Por seu lado, os mais pessimistas, ou, quando menos, céticos, farão notar que a República se encontra esfrangalhada, que a ideia mesma de Nação vem sendo apagada na voragem da corrupção, da costumeira impunidade, do compadrio, na maré alta do capitalismo selvagem e na maré vazante da incultura generalizada - incluída aqui a incultura política, resultado do esvaziamento progressivo, metódico e programado daquele que deveria ser um repertório para um País moderno, baseado em informação histórico-crítica. Informação, não difamação. Pois “sociedade civil” tornou-se no Brasil um conceito que mal saiu dos manuais para a realidade concreta e foi substituído na prática por termos como patrimonialismo, familismo, populismo, racismo.
O fato é que se assiste hoje no País a fenômeno semelhante ao que o historiador português Vitorino Magalhães Godinho, recentemente falecido, observou para Portugal há 20 anos: assistimos ao naufrágio da Nação no horizonte do marketing. Ou, como fez notar em 2000 o cáustico jurista historiador Raymundo Faoro, em sua obra esclarecedora Os Donos do Poder, sobre a formação do patronato político brasileiro: “Como eu acho que aqui a história, pelo menos a história da democracia, ainda não começou, não é muito difícil prever coisas, prever que daqui a pouco as coisas estarão como estão hoje (…)Essa globalização é o papel que estão fazendo os países subdesenvolvidos, o papel de otários. O Brasil está desempenhando esse papel impecavelmente, é um otário para ninguém botar defeitos, um país otário”.
Teremos mudado de 2000 para cá? Teremos melhorado nestes anos todos?

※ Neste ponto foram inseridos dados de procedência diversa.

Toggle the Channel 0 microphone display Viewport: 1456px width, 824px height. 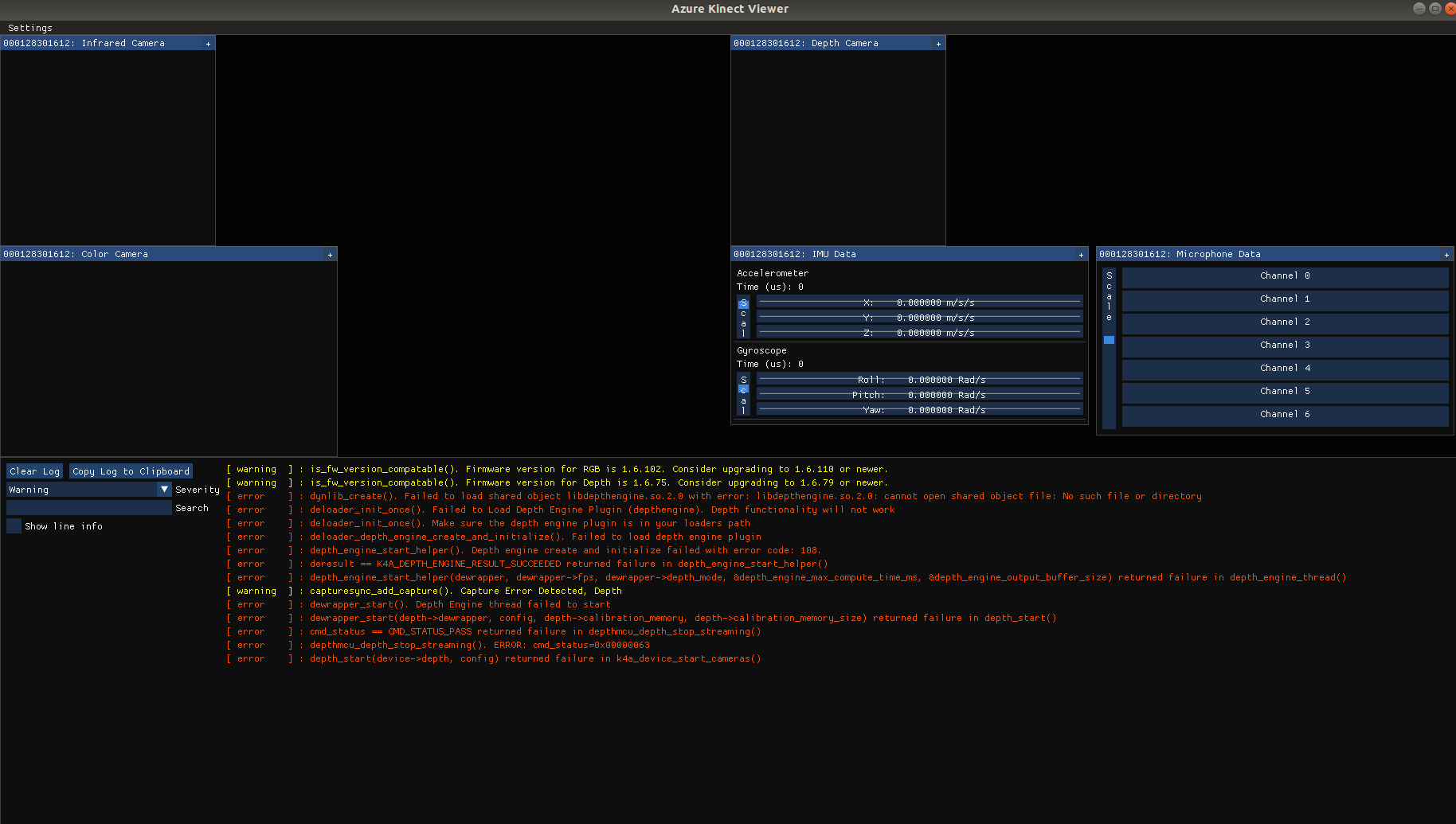(1285, 276)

O tom dominante destas eleições é dado pelo ódio. Parafraseando um histriônico e talentoso político envolvido no mensalão, os embates atuais entre os candidatos parecem despertar sentimentos primitivos em boa parcela dos eleitores, como “nunca antes neste País”. Talvez na República Velha (1889-1930) tenha ocorrido algo semelhante, quando os líderes da oligarquia urbana e rural alugavam os músculos dos tristemente famosos “capoeiras” para darem sovas e atacarem em tocaias os adversários na calada da noite.

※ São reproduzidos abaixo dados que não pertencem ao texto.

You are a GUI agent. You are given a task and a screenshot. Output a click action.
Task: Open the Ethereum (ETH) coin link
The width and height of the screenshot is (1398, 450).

Permanece o habitus, embora com tecnologia moderna: a figura nova é a dos “jagunços eletrônicos” de aluguel, que, escondidos no anonimato de bunkers criados para a “guerra suja” e bem pagos, operam sorrateiramente na desconstrução de candidaturas alheias. Suas mentiras e aleivosias infinitamente repetidas vão se tornando “verdades”, e controlam, sob a batuta de marqueteiros, o que antes se denominava “opinião pública” - os mesmos “profissionais” que inventaram as tais classes A, B, C, D e E, apagando o pouco que se aprendeu de sociologia e história em nossas escolas e partidos.

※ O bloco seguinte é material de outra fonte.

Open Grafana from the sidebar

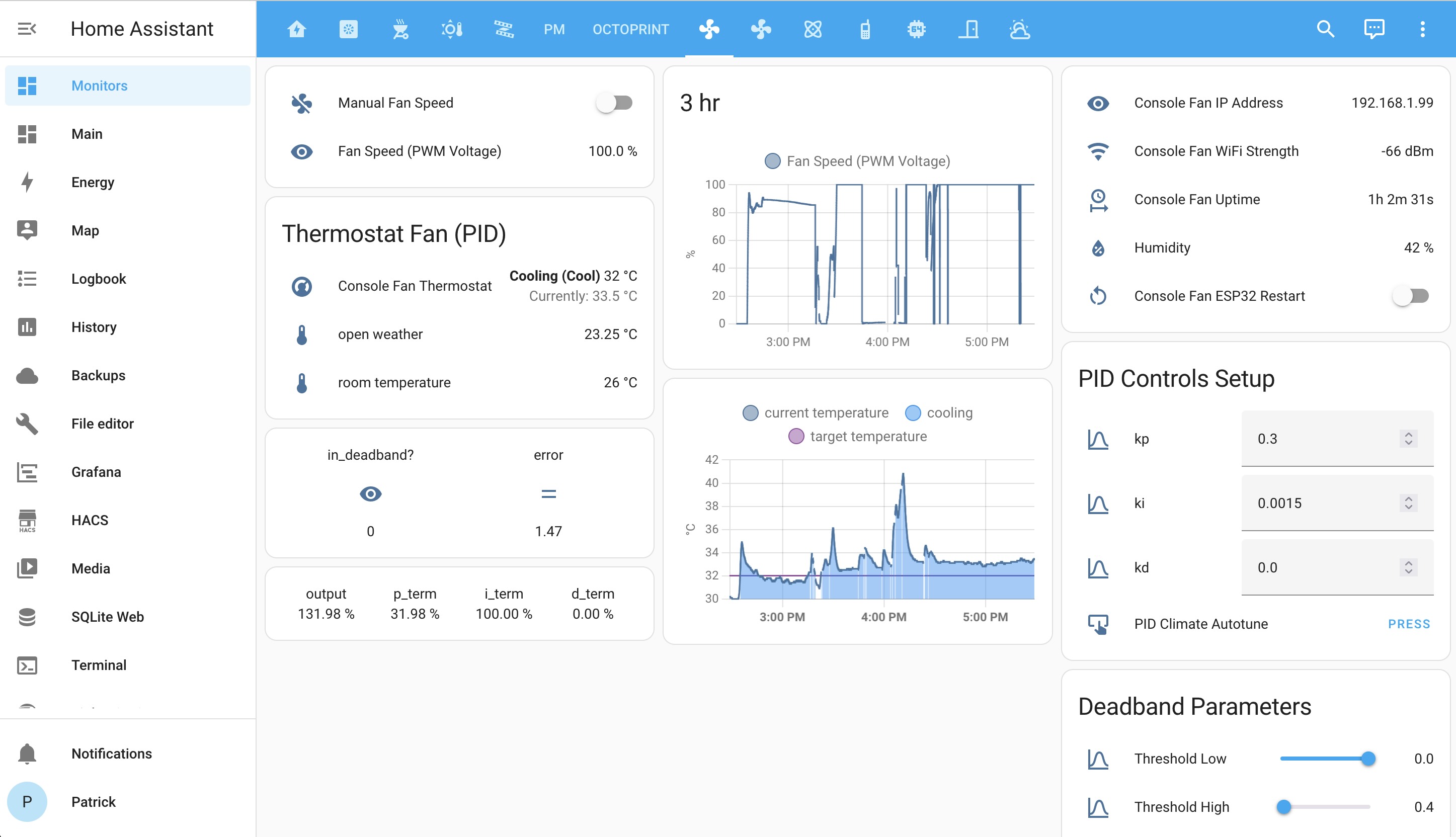pyautogui.click(x=96, y=472)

Nesse processo, marqueteiros de aluguel substituíram figuras públicas responsáveis, de projeção nacional e internacional, que um dia, neste País, denominamos estadistas. A cultura política brasileira regrediu para um estágio pré-sociológico. Mais um passo atrás e será válida a cruel definição circulada por alguns críticos escarmentados: “A principal contribuição brasileira para a vida política é a tocaia”.
Mas o ódio na esfera pública, como na privada, não vem de agora. A história do Brasil é cruenta, dizia o notável historiador Capistrano de Abreu, falando de nosso povo “capado, sangrado e ressangrado” desde os tempos coloniais. Um de seus discípulos, José Honório Rodrigues, aprofundou a interpretação do mestre ao observar que, desde o início da escravidão nestas partes do mundo, houve levantes e insurreições de escravos africanos quase todos os anos, nos diferentes quadrantes do território, até a tardia Abolição de 1888, e mesmo um pouco depois (quilombolas ainda existem). E mais: que as elites souberam praticar e adotar a metodologia da “arte finória” (sic) da conciliação, sobretudo a partir de 1850 e, por que não dizer?, até os dias de hoje. A obra de José Honório, Conciliação e Reforma, é de uma atualidade preocupante.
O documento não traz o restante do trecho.